Can you tell us some special knowledge you have about german fanzines, because Systematic Desensitization Zine is located in Germany.
Yes, I remember the first zine I ever got from Germany was
way back in 1990 and it was called Giants Lore, which had a Fates Warning kind
of trad-metal thing going on, and it was very nicely printed and written auf deutsch.. Other ones like Voices
from the Darkside and Witchcraft are excellent and there are also quite a
number of German zines in the archive already, some even from the former DDR.
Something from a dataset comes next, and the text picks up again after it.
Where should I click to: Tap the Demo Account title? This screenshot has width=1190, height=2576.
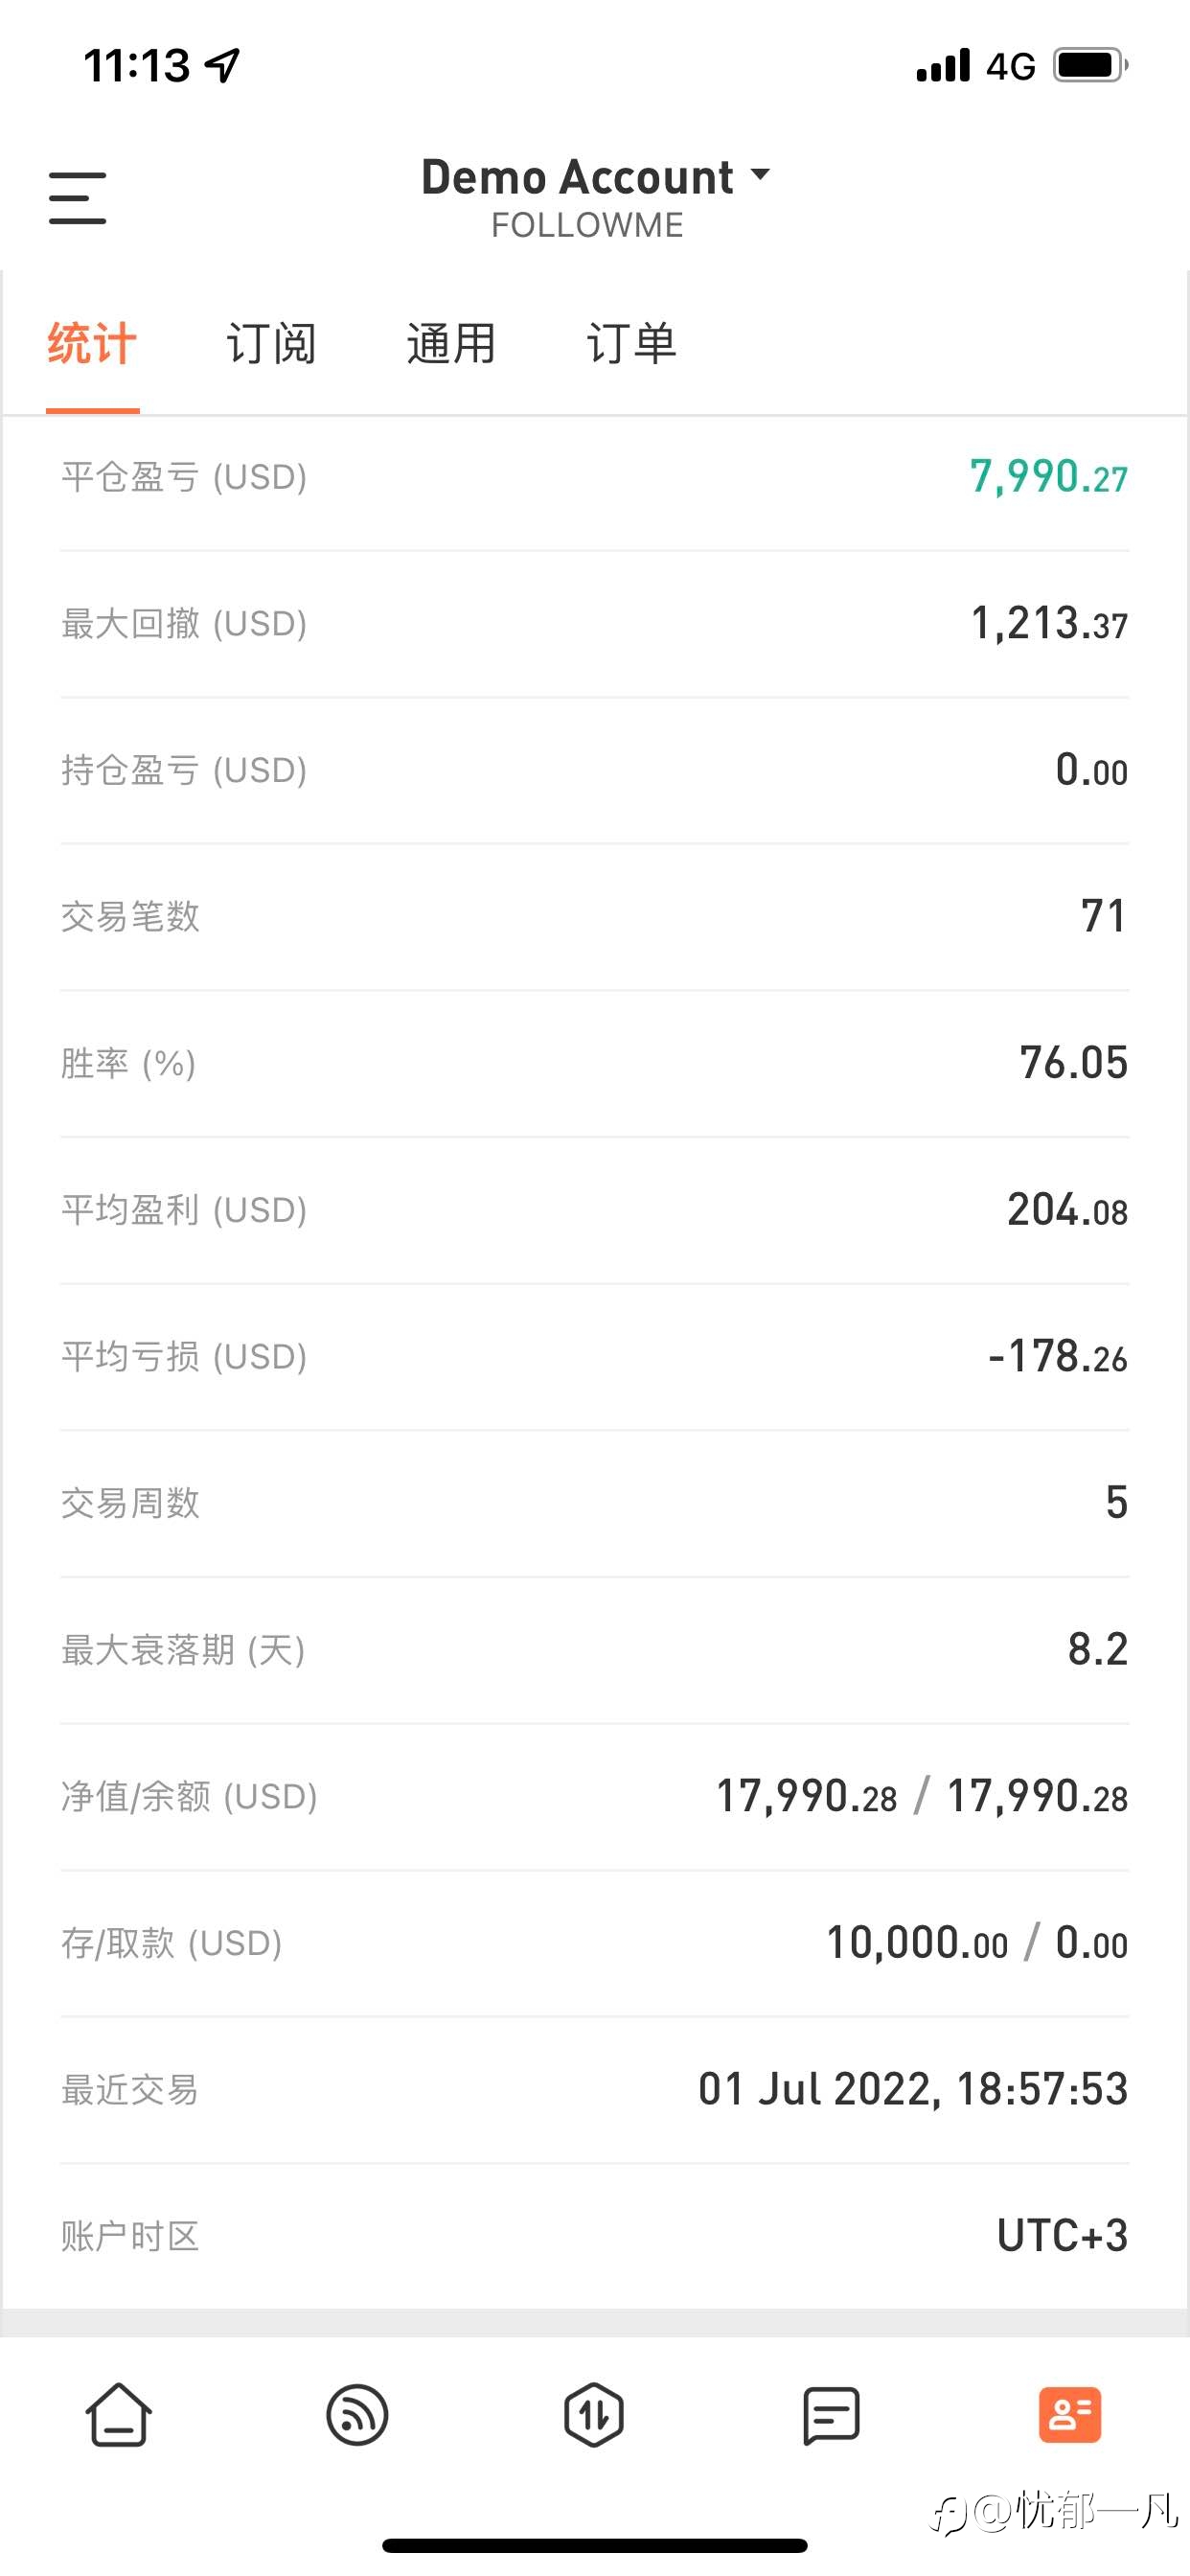click(x=577, y=177)
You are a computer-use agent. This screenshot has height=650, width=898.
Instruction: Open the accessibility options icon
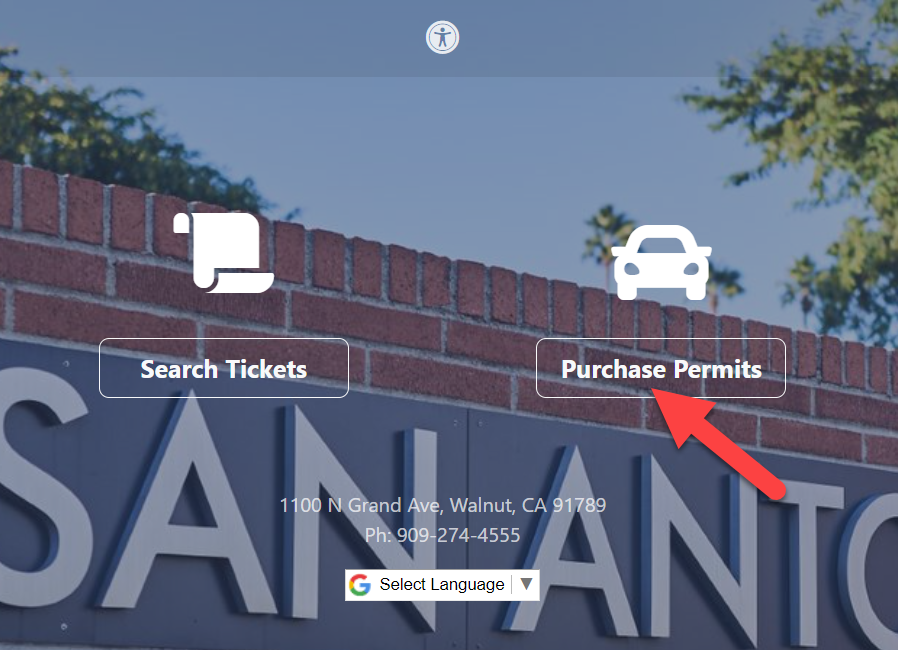[442, 38]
Of course metal is massive in Germany and the zines have always reflected all
the diversity of subgenres accordingly.
Are there some
fanzines you would like to see published as a book due to their amount of
issues and high quality which includes all issues, as it happens with legendary
fanzines Metalion, Voices from the Darkside and Isten ?As many as possible! Even a compendium of different zines…the more that can be documented, the better.
If you look at all these different fanzines from allover the world, which main differences can you see, concerning band selection and general approach ? And is there often the socio-political and / or economical situation of the country / state the author / publisher lives in often or sometimes reflected in the particular fanzine / issue ? Are there fanzines where you can see that people can’t really express all they want to say and you have to „read between the lines“ because of state opression back in these days in some countries (for example concering some authoritarian communist regimes) ?
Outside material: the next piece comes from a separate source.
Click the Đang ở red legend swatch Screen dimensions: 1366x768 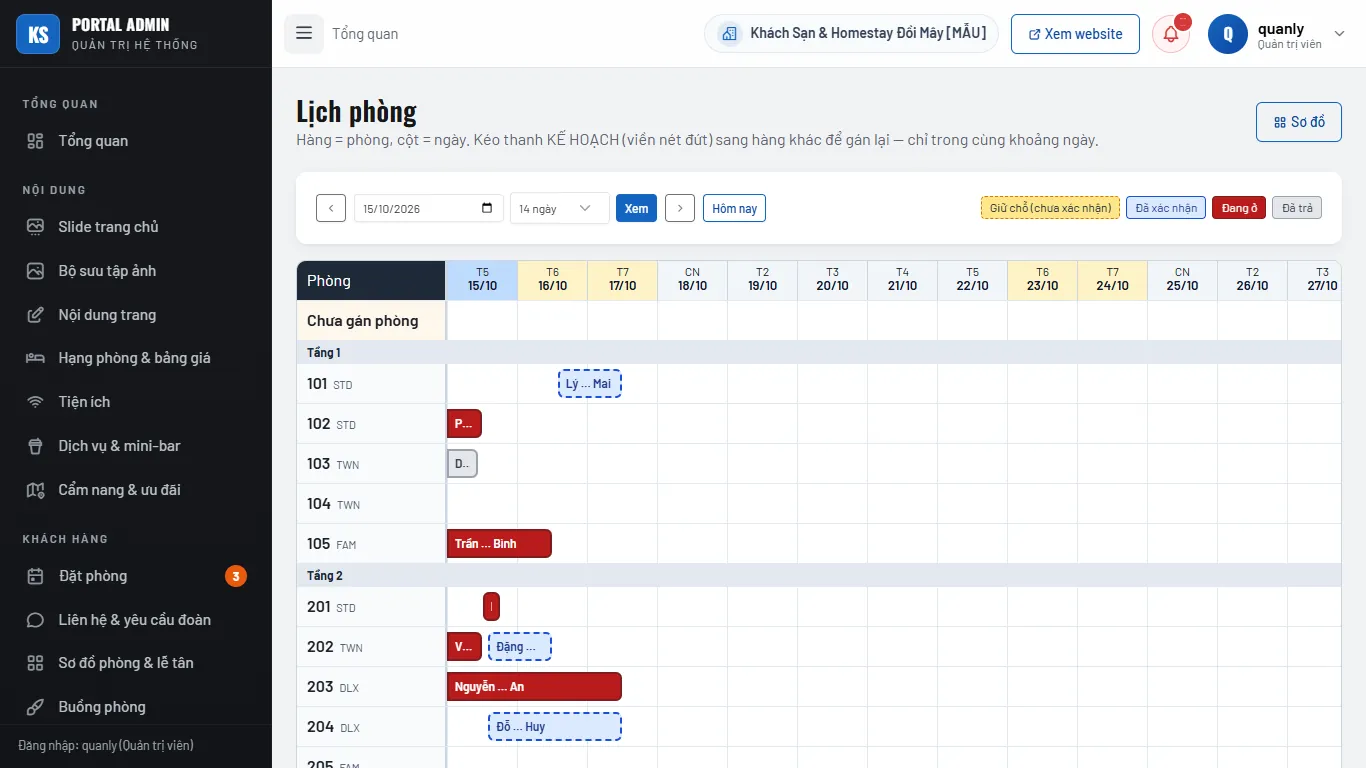tap(1239, 208)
Most zines seem to stay true to the conventions of the underground scene and its aethetics and themes, as well as the themes of the specific subgenre, whether its heavy, black or death metal or grind etc…then the ‚local’ kind of enters the picture, through the editorial, the scene report and other things…some zines were probably censored if they came from within oppressive systems, but the vast majority are not. As far as the editors, some zines of course reflect their times and places, and have some editors (and even the bands being interviewed) espoused some pretty ignorant views and there are even some things that people said in their youth that they might regret now or not identify with anymore, but its still history and its all relevant.
The internet killed the real fanzines, I also did a printed zine 15 years ago but today I am also doing an online blog. Of course the internet makes a lot of things so much easier (communication, listen to new music). And doing a printed zine is so much more work, to reach the public is much more difficult and in the moment you publish it a lot of the stuff is not really current anymore. So can you understand that today a lot of people who want to contribute to the scene don’t think about doing a real zine and do the internet-zine instead ?
Yes, for all of the factors you mentioned, it really is a labor of love to make a printed fanzine…but people are still doing it..zines like Chronicles, Compilation of Death, Death Wound, Cryptic Propaganda, Grave Wave and many many more, are carrying the flag forward for a new generation; I think that people do seek something more real, true and meaningful like that found in printed material, especially given the disposability and ephemerality of internet content.
The last words are yours……
Cheers and thanks…!!! Check out the archive…tons of metal history awaits!